RA is a data mining method that searches for relations in data, especially non-linear and higher ordinality relations, by decomposing the frequency distribution of the data into projections, several of which taken together define a model, which is then assessed for statistical significance. The predictive power of the model is expressed as the percent reduction of uncertainty (Shannon entropy) of the dependent variable (the DV) gained by knowing the values of the predictive independent variables (the IVs). RA predictive models were then generated for the total cost of the hospital episode. RA generated continuous predictions for cost by calculating expected values. Models included novel comorbidity variables, non-hypothesized interaction terms, and often resulted in substantial reductions in uncertainty.

Predictive variables consisted of both delivery system variables and binary patient comorbidity variables.

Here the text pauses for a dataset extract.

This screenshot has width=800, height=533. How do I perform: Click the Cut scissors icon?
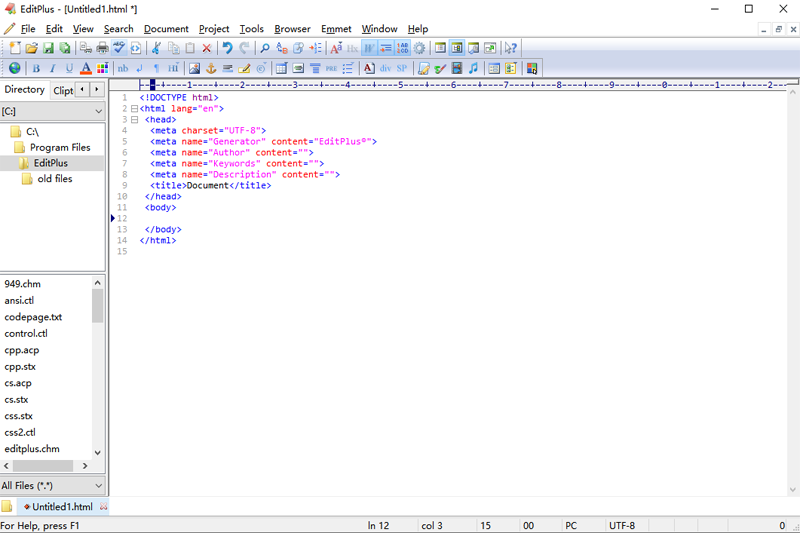(156, 48)
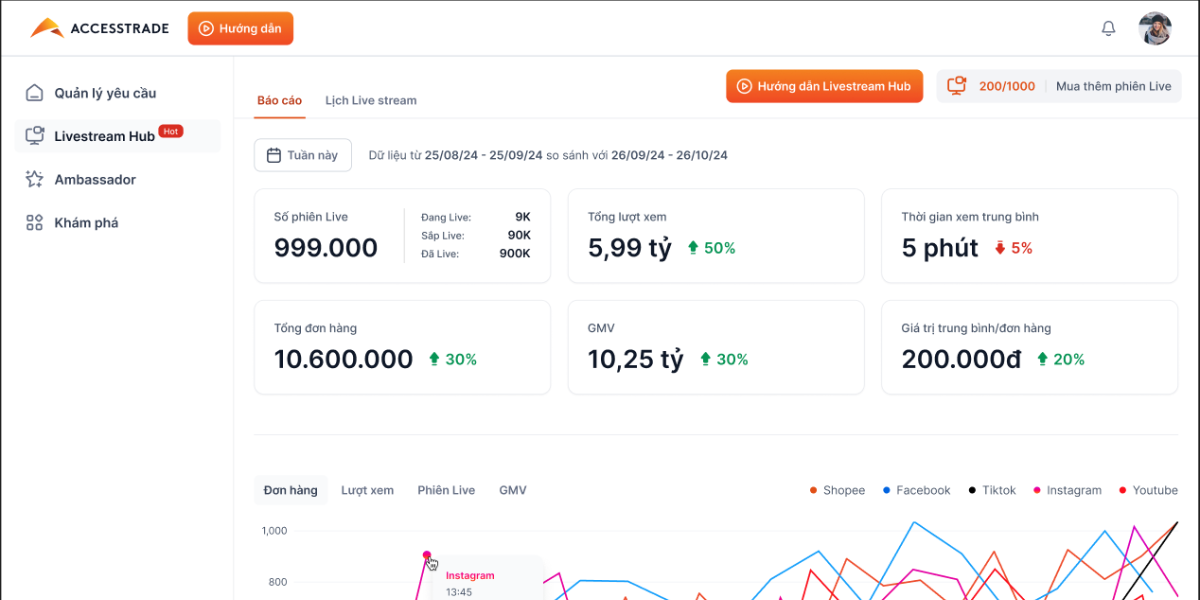Open the user profile avatar
Viewport: 1200px width, 600px height.
(1155, 29)
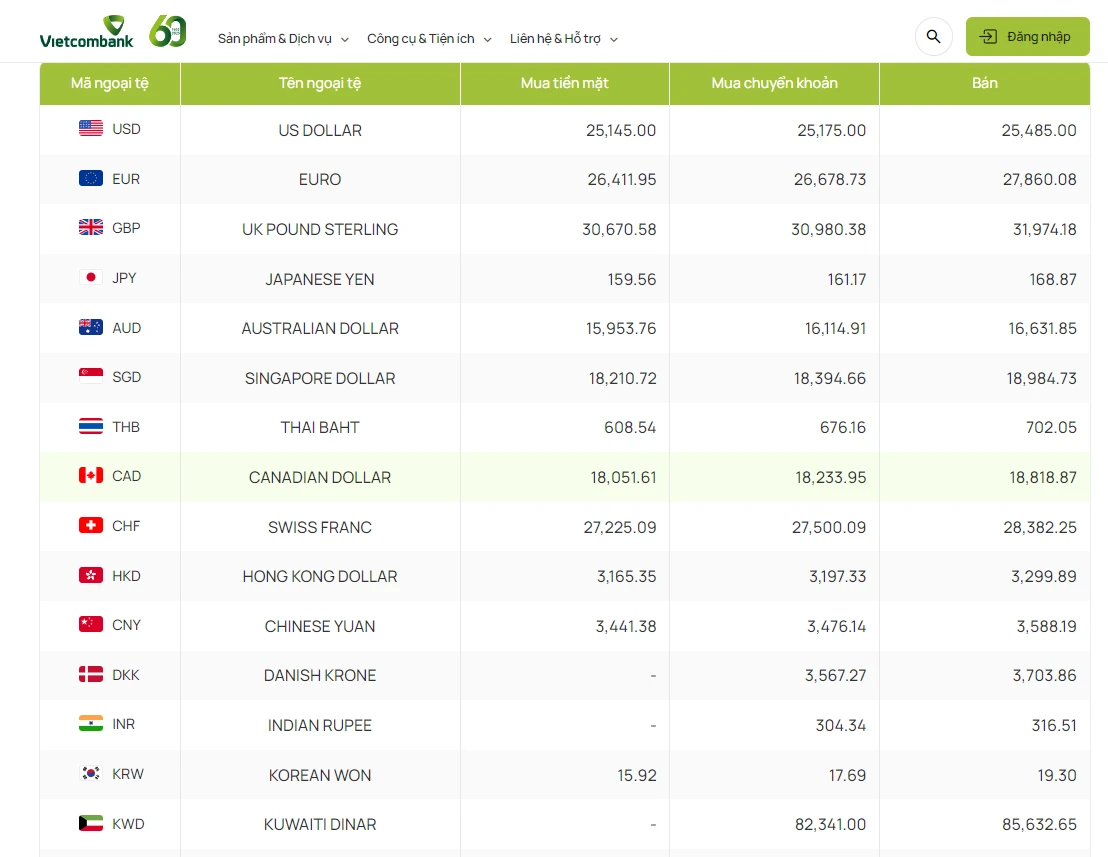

Delivery system variables (surgeon, location, and surgeon volume) were found to be the predominant predictors of total cost rather than individual patient risk factors. Results suggest that provider practice patterns have a larger effect than previously considered. Improving hospital and provider efficiency may be more strategic than cherry picking low risk patients. Risk ratios were generated as an additional measure of effect size. These risk ratios were used to classify the IV states of the models as indicating higher or lower risk of adverse outcomes. Some IV states showed nearly 25% of patients at increased risk, while other IV states showed over 75% of patients at decreased risk. In real time, such risk predictions could support clinical decision making and custom tailored utilization of services.

Future research might address the limitations of this project’s data and employ additional RA techniques and training-test splits. Implementation of predictive models is also discussed, with considerations for data supply lines, maintenance of models, organizational buy-in, and the acceptance of model output by clinical teams for use in real time clinical practice.

If outcomes and risk are adequately predicted, areas for potential improvement become clearer, and focused changes can be made to drive improvements in patient care. Better predictions, such as those resulting from the RA methodology, can thus support improvement in value – better outcomes at a lower cost. As reimbursement increasingly evolves into value-based programs, understanding the outcomes achieved, and customizing patient care to reduce unnecessary costs while improving outcomes, will be an active area for clinicians, healthcare administrators, researchers, and data scientists for many years to come.